毛诗正义·卷七 七之一
《毛诗正义》
来自:中华古籍全录 [http://guji.artx.cn/]
字体:
  ◎陈宛丘诂训传第十二

  陆曰:陈者,胡公妫满之所封也。其先虞舜之胄有虞遏父者,为周陶正。武王赖其器用,与其神明之后,故妻以元女。其子满乃封於陈,以备三恪。其地宓牺之墟,在古豫州之界,宛丘之侧。
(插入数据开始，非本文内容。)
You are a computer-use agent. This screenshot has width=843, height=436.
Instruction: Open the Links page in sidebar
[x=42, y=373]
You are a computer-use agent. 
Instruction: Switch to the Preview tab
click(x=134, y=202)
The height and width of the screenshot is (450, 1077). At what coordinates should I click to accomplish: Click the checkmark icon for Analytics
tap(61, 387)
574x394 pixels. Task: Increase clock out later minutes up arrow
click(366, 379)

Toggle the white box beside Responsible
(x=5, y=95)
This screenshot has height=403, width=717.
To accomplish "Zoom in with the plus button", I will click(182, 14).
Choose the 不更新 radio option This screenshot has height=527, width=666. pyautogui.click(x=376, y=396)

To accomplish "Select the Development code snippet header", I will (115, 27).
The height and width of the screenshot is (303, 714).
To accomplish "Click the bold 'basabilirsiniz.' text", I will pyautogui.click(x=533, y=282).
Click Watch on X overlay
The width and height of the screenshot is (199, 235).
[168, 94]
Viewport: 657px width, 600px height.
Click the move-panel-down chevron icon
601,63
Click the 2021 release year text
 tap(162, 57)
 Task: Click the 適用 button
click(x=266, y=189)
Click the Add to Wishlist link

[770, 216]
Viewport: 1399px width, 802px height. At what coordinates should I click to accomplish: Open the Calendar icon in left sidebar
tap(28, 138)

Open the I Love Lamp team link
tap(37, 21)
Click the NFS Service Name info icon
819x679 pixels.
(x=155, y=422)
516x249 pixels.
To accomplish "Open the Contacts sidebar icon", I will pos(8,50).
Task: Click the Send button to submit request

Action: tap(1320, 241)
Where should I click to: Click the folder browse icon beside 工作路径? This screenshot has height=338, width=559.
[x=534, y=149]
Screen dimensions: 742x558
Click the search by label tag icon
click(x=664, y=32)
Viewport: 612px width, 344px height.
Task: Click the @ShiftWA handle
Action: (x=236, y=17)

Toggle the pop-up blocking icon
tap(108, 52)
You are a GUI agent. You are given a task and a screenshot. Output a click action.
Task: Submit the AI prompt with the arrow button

  陈谱陈者,大皞虙戏氏之墟。○正义曰:昭十七年《左传》:“梓慎曰:‘陈者,大皞之墟也。’”《汉书·地理志》云:“淮阳,古陈国。舜后胡公所封也。”大皞又号虙戏,故连言之。虙戏即伏牺,字异音义同也。○帝舜之胄有虞阏父者,为周武王陶正。武王赖其利器用,与其神明之后,封其子妫满於陈,都於宛丘之侧,是曰陈胡公,以备三恪。妻以元女太姬。○正义曰:襄二十五年《左传》称子产曰:“昔虞阏父为周陶正,以服事我先王。我先王赖其利器用,与其神明之后,庸以元女大姬配胡公,而封诸陈,以备三恪。”是郑所据之文也。传言为周陶正,知武王者,《乐记》云:“武王克殷,未及下车,封帝舜之后於陈。”则胡公是武王封之。大姬又武王之女,故知是武王也。《世家》云:“陈胡公满者,虞舜之后也。昔舜为庶人,居於妫汭,其后因姓妫氏。舜既传禹天下,舜子商均为封国。夏后氏之时,或失或续。至周武王克殷,乃复求舜后,得满,封之於陈,以奉舜祀,是为胡公。”是胡公姓妫名满也。昭八年《左传》史赵云:“胡公不淫,故周赐之姓,使祀虞帝。”则胡公姓妫,武王所赐。《陈世家》以为胡公之前己姓妫者,非也。哀元年《左传》称夏后氏少康“逃奔有虞,虞思於是妻之以二姚”。虞思在胡公之前,仍为姚姓,明是胡公始姓妫耳。何知胡公非阏父之身,而知是其子者,以传言虞阏父以虞为号,不为陈也。以元女大姬配胡公,不言配阏父,明胡公非阏父也。故杜预亦云:“胡公,阏父之子。”不封阏父,而封其子者,盖当时阏父已丧故也。恪者,敬也,王者敬先代,封其后。郑《駮异义》云:“三恪尊於诸侯,卑於二王之后。”则杞、宋以外,别有三恪,谓黄帝、尧、舜之后也。唯杜预云周封夏、殷二王后,又封舜后,谓之恪,并二王之后为三国,其礼转降,示敬而已,故三恪以为陈与杞、宋共为三。案《乐记》云:“武王未及下车,封黄帝之后於蓟,封帝尧之后於祝,封帝舜之后於陈。下车乃封夏后氏之后於杞,投殷之后於宋。”明陈与蓟、祝共为三恪,杞、宋别为二王之后矣。○其封域在《禹贡》豫州之东,其地广平,无名山大泽,西望外方,东不及明〈音孟〉猪。○正义曰:《禹贡》豫州云:“导菏泽,被盟猪。”又曰:“熊耳、外方,至于陪尾。”注云:“属豫州。”然则外方、明猪皆豫州之地。案《地理志》外方即嵩高山也。明猪在梁国雎阳县东北。检郑居桧地,在外方之北,外方属郑。宋都雎阳,在明猪西南,明猪属宋也。故《桧谱》云“在豫州外方之北”,《商谱》称宋“西及豫州明猪之野”。是陈境不及外方、明猪,故无名山大泽。明猪犹属豫州,陈在明猪之西,则是豫州境内。明猪,《尚书》作盟猪,即《左传》称“孟诸之麋”,《尔雅》云“宋有孟诸”是也。但声讹字变耳。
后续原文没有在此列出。